GIVEN RECORDS »
--------------------
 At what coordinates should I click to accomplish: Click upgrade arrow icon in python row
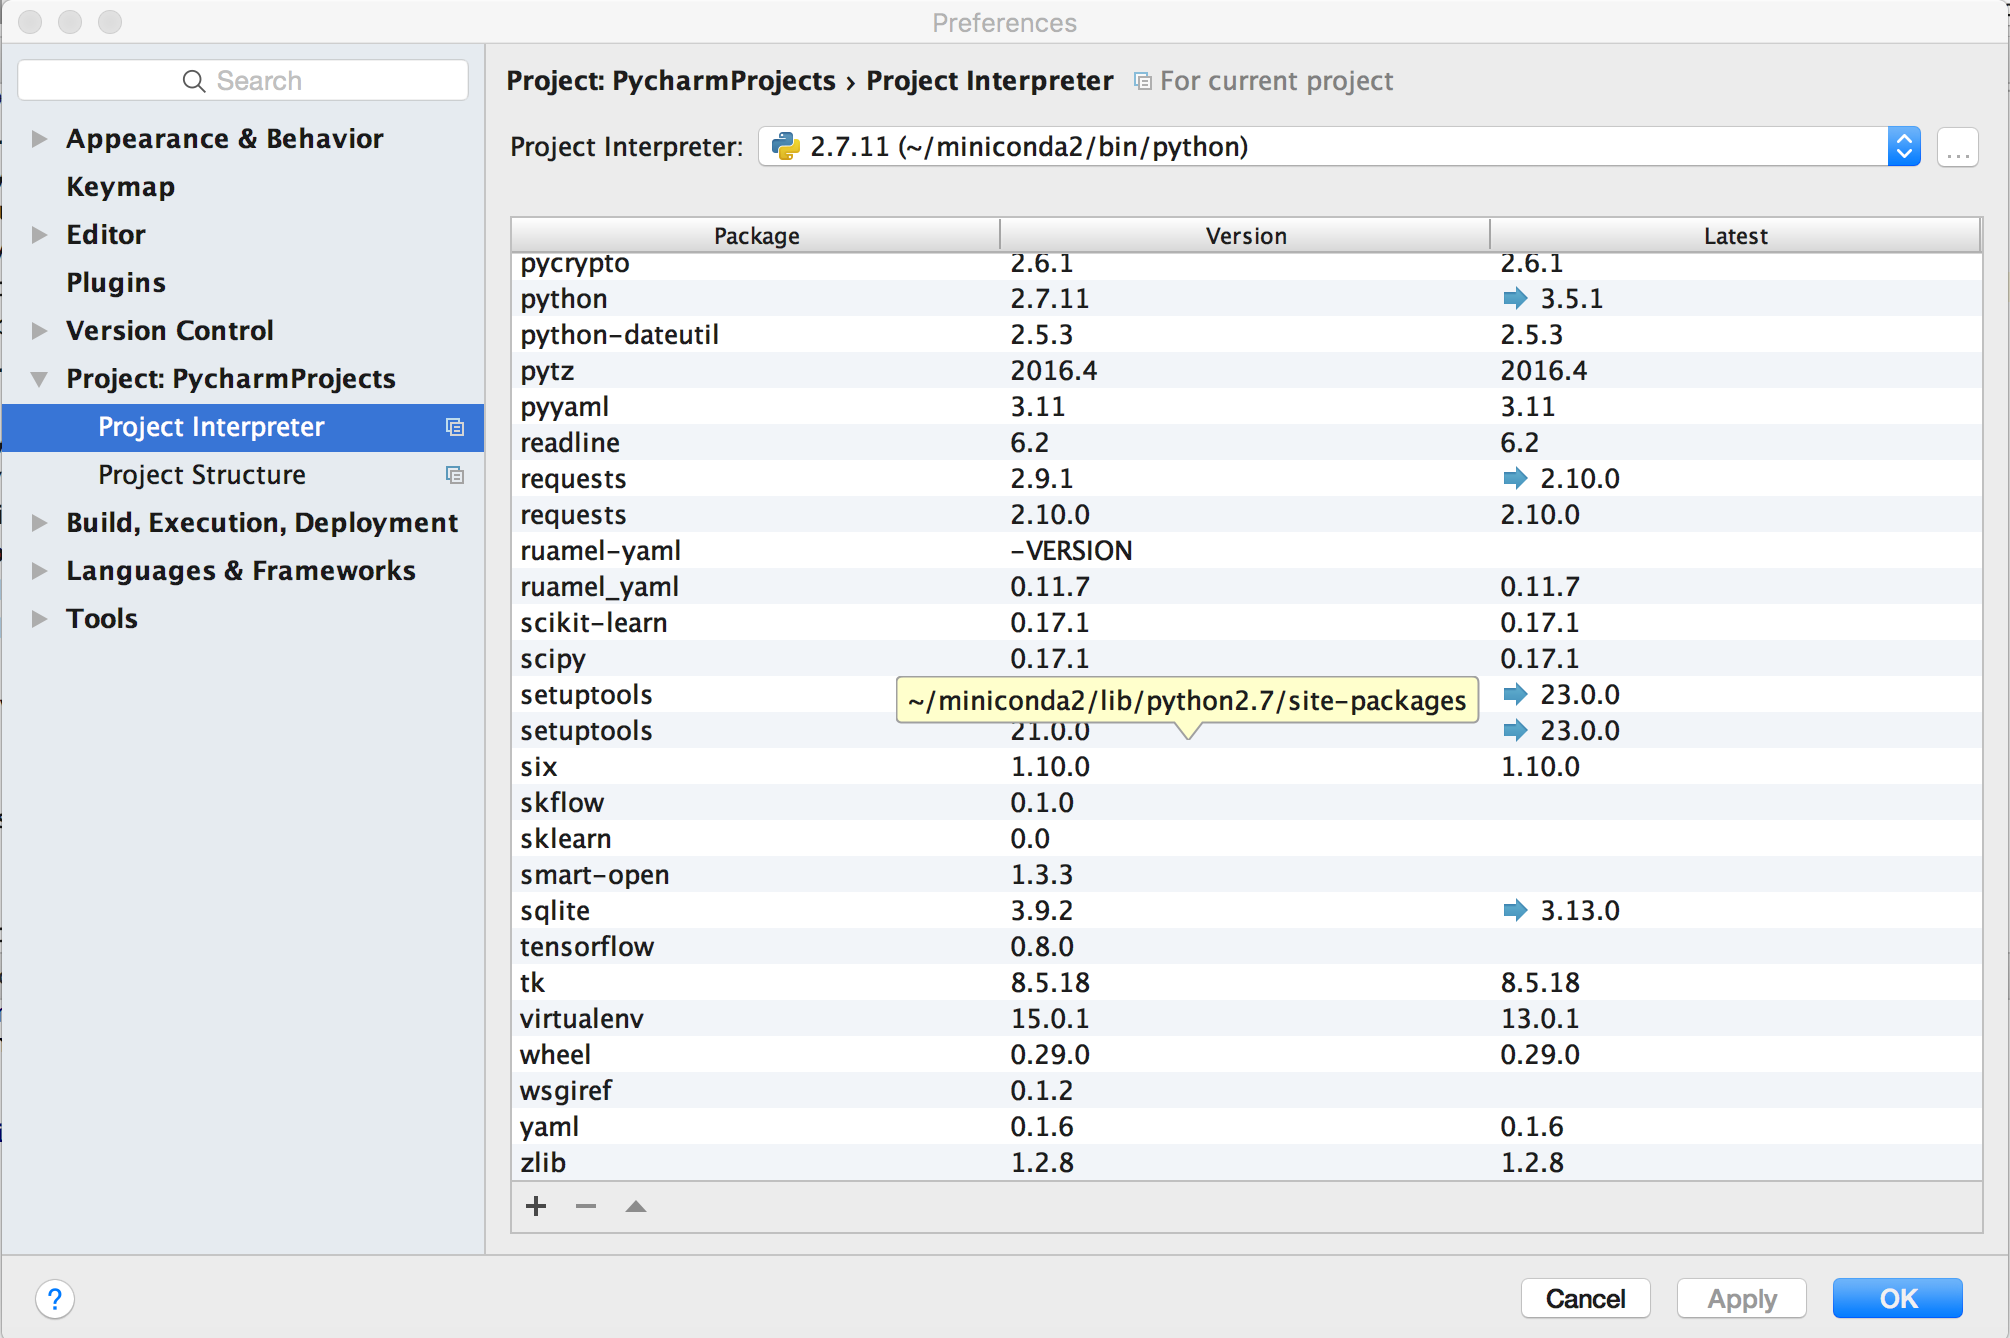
--------------------
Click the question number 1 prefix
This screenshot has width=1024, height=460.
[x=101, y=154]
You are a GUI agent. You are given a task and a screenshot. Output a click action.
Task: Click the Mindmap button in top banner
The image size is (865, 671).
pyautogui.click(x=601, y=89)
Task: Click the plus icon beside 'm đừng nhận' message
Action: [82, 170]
--------------------
WHAT IS EXPECTED »
Rewrite the part of the entries that opens with the line containing "You are a GUI" and closes with the line containing "Action: [82, 170]", swapping "Mindmap" for "Timeline" and leaving everything else unchanged. Return only those lines.

THE OUTPUT »
You are a GUI agent. You are given a task and a screenshot. Output a click action.
Task: Click the Timeline button in top banner
The image size is (865, 671).
pyautogui.click(x=601, y=89)
Task: Click the plus icon beside 'm đừng nhận' message
Action: [82, 170]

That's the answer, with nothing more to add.